(Stored items)
──────

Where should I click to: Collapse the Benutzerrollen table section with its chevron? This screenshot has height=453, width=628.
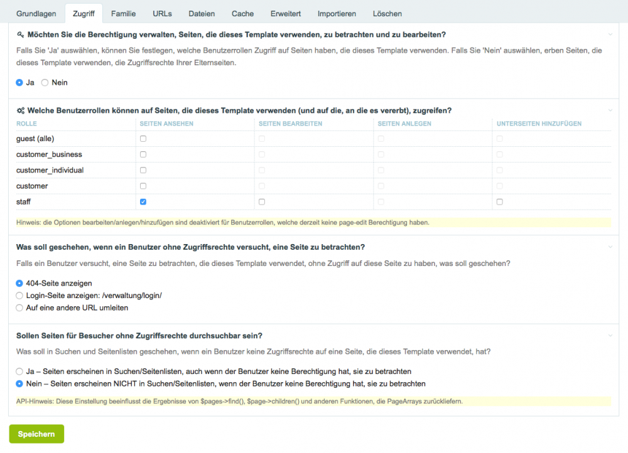610,110
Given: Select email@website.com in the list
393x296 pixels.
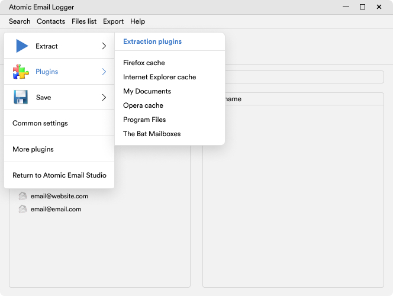Looking at the screenshot, I should pos(59,196).
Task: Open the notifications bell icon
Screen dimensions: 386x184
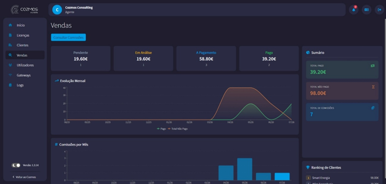Action: pos(354,10)
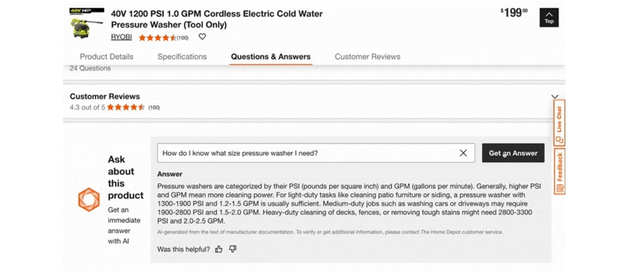This screenshot has height=271, width=619.
Task: Click the product title text
Action: point(217,19)
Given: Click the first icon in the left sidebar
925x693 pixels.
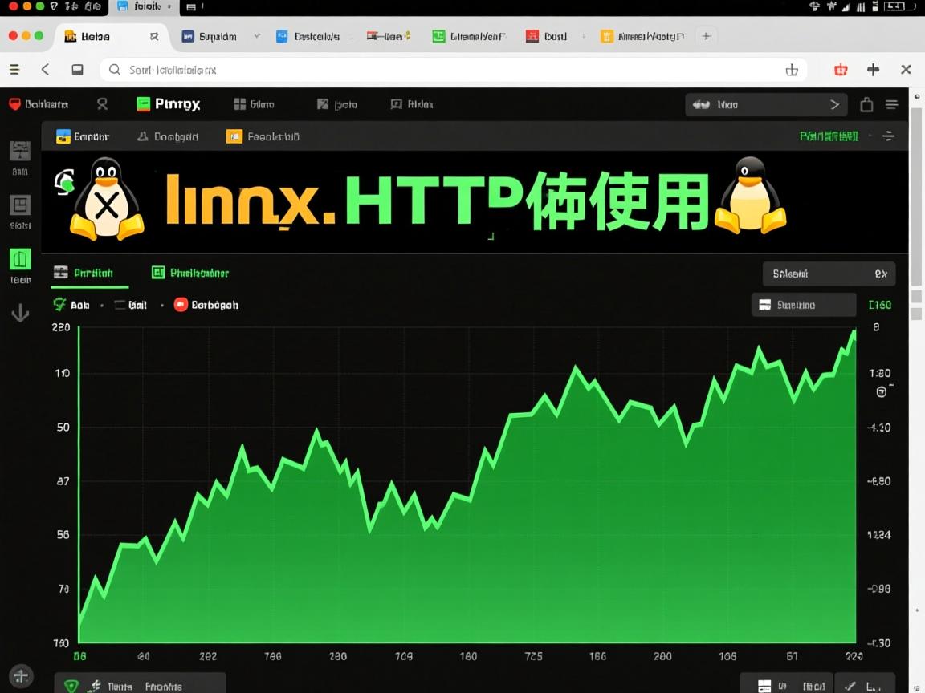Looking at the screenshot, I should (20, 150).
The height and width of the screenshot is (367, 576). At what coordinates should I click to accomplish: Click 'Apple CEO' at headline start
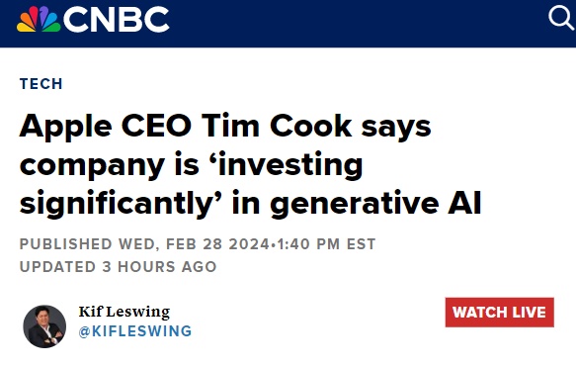coord(106,128)
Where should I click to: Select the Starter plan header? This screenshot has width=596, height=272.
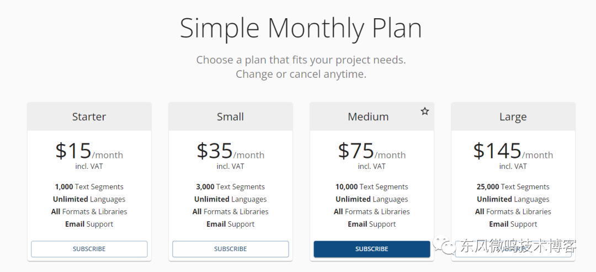coord(89,116)
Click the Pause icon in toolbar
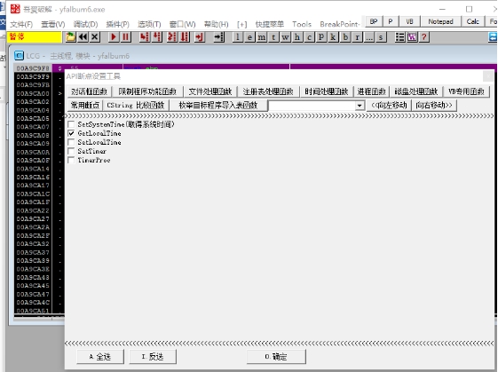The width and height of the screenshot is (498, 372). [125, 37]
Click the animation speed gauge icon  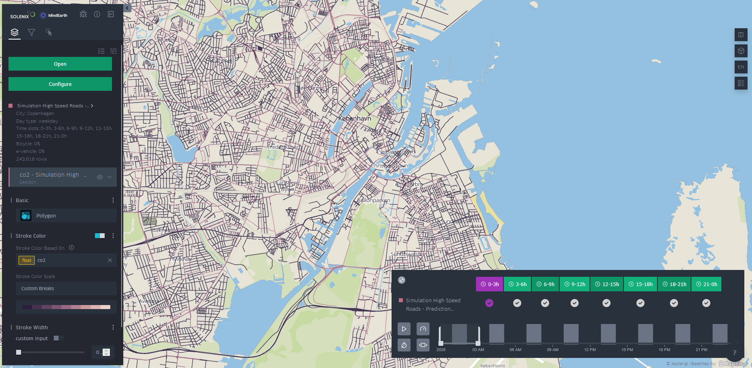tap(423, 329)
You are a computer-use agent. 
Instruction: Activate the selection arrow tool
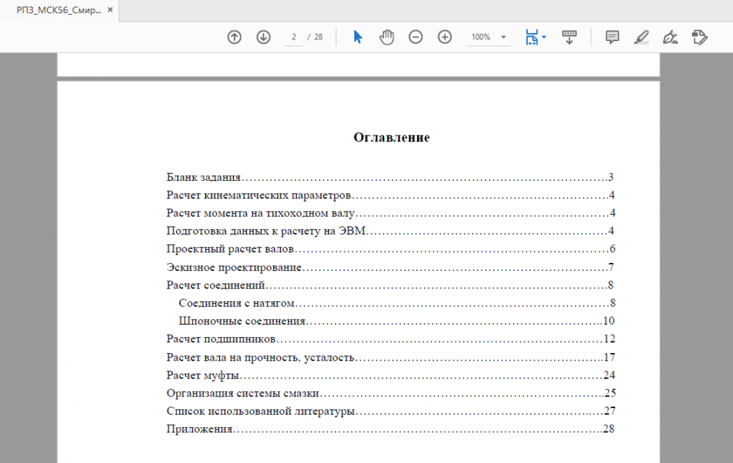[358, 37]
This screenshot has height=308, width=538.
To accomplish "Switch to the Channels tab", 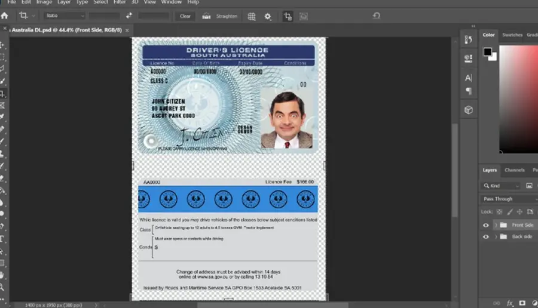I will [514, 170].
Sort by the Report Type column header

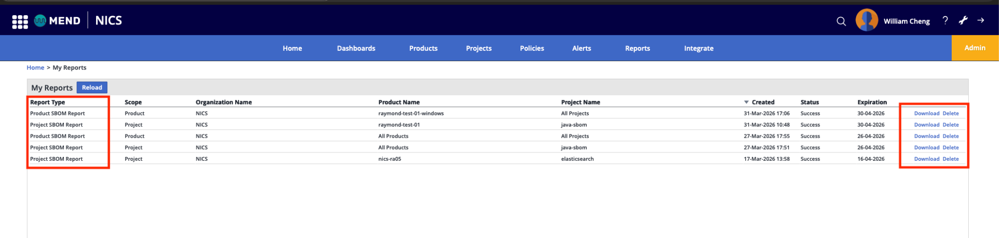(x=47, y=102)
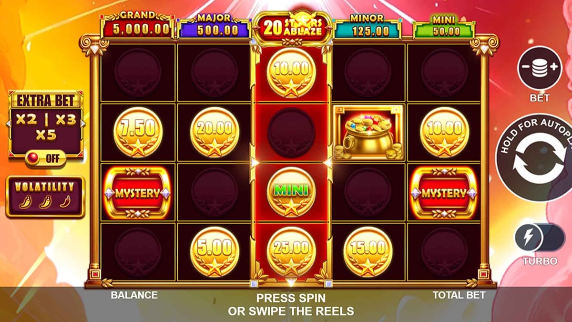Toggle the TURBO lightning switch
The width and height of the screenshot is (572, 322).
coord(539,238)
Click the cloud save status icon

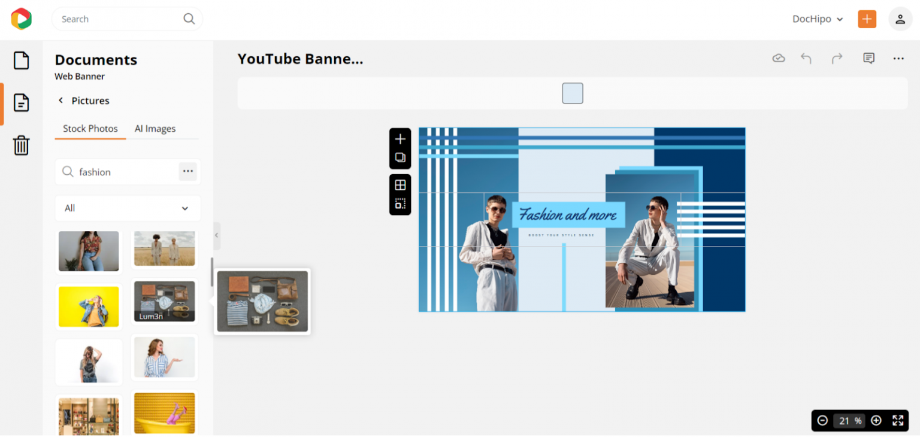(779, 58)
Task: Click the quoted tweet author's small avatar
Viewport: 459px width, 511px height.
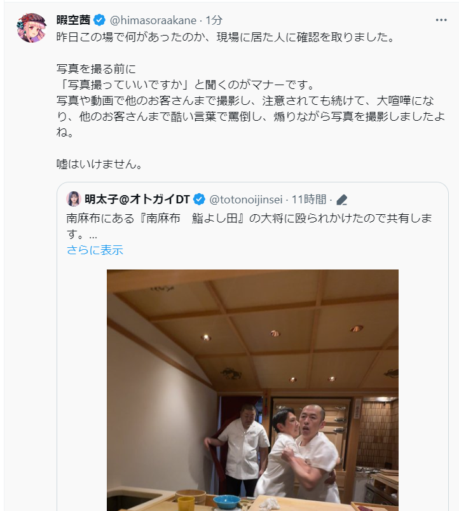Action: click(x=74, y=199)
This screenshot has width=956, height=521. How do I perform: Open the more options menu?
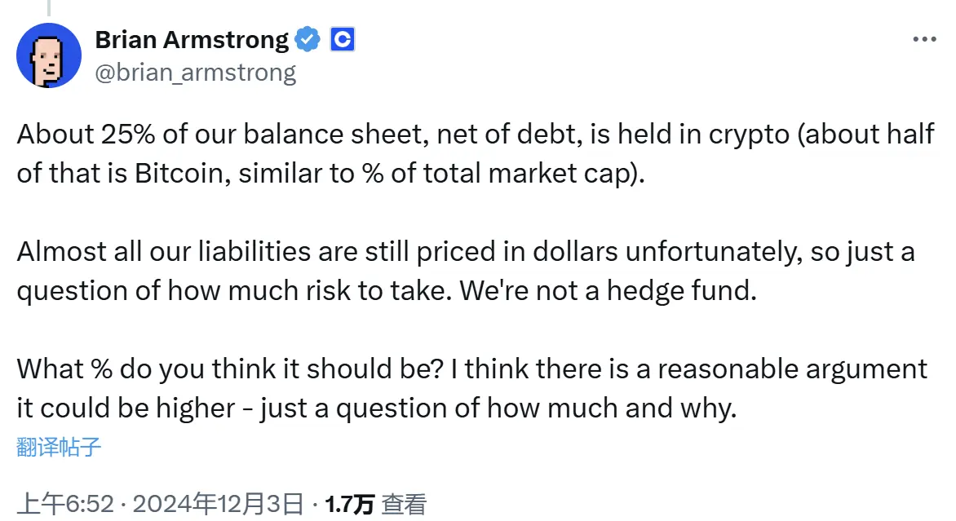click(x=925, y=38)
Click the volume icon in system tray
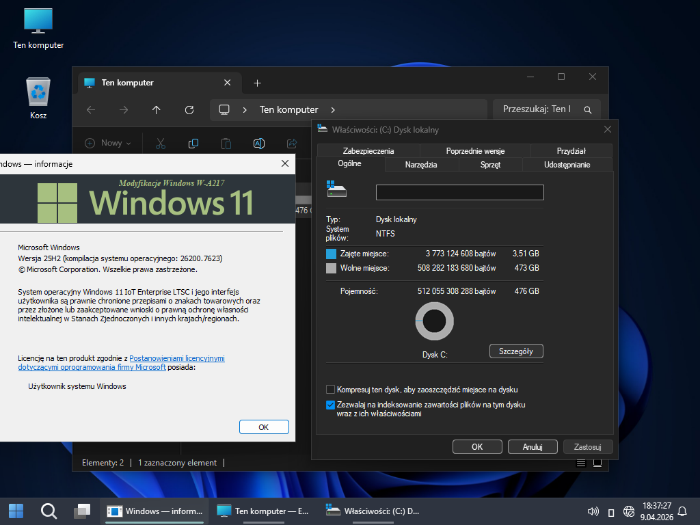This screenshot has height=525, width=700. pos(593,511)
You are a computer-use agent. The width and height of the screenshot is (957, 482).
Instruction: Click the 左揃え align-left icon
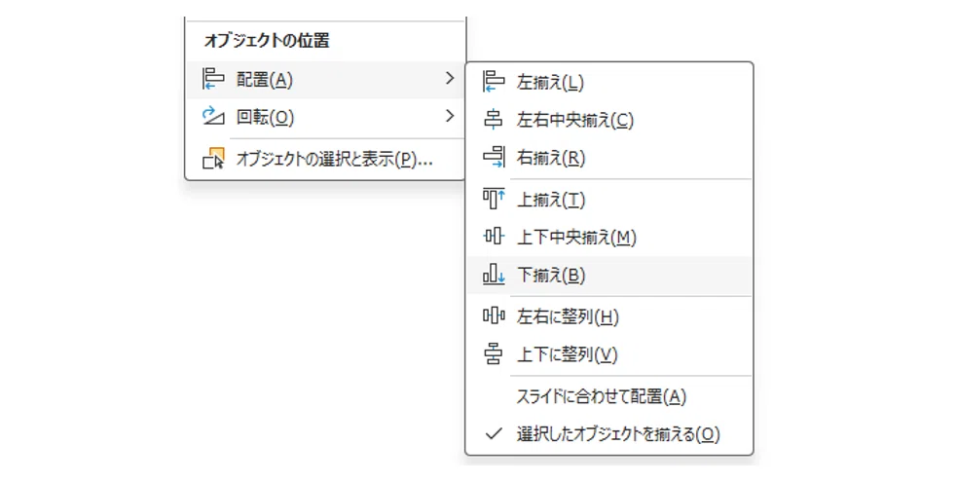click(x=494, y=81)
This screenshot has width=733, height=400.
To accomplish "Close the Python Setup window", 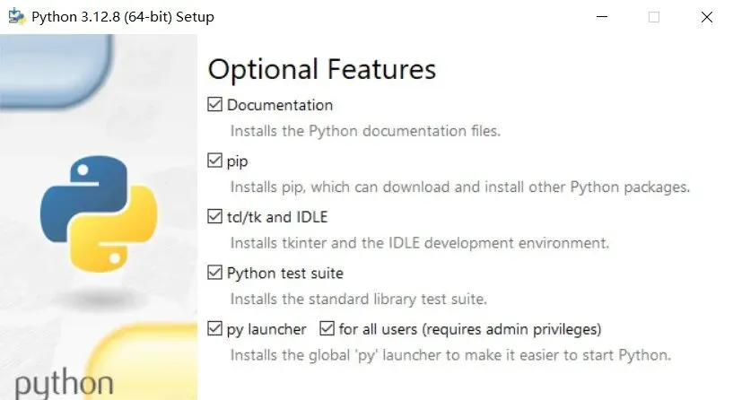I will pyautogui.click(x=706, y=17).
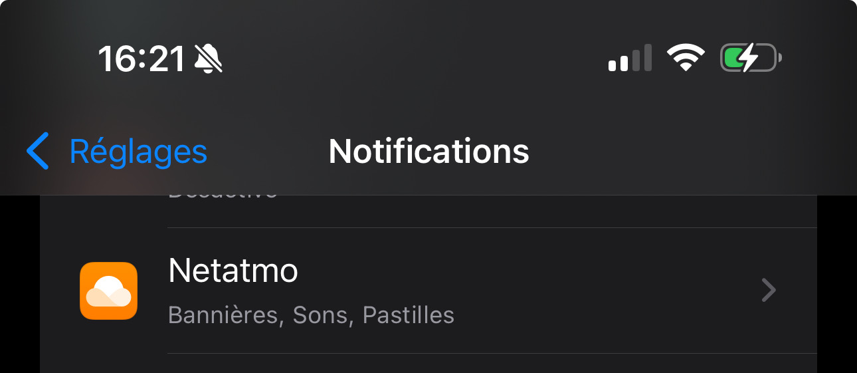Tap the Wi-Fi status icon

[686, 59]
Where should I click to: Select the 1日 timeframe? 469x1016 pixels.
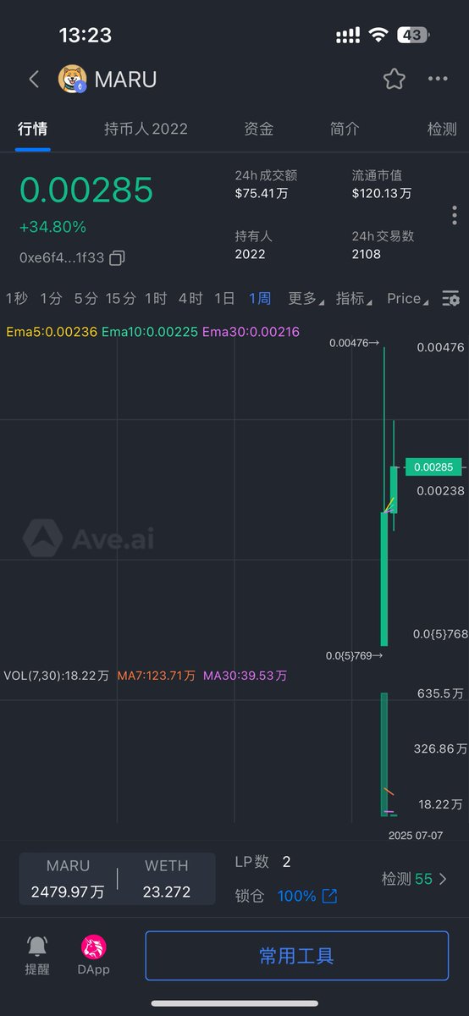(224, 298)
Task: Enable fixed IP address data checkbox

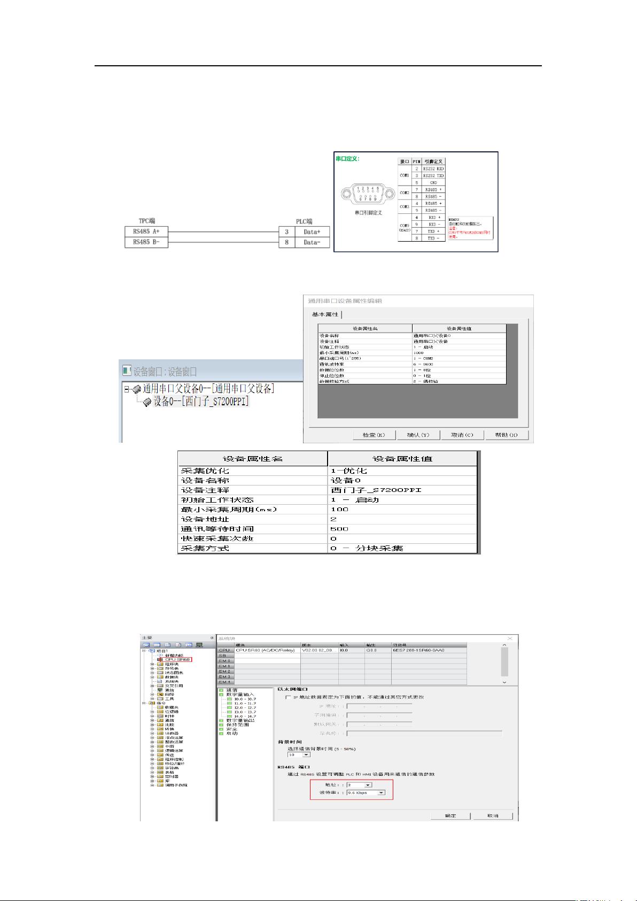Action: [x=289, y=697]
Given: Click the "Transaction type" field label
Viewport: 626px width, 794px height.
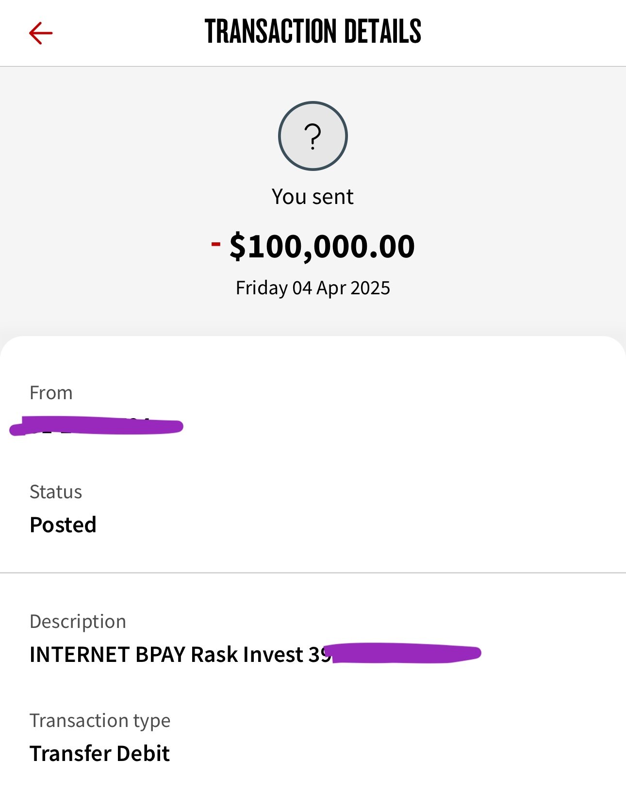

──────

WHAT THE TASK ASKS: From the records above, copy each line that contains the word "agent".

TASK OUTPUT:
You are a computer-use agent. 
You are a computer-use agent. The width and height of the screenshot is (957, 482).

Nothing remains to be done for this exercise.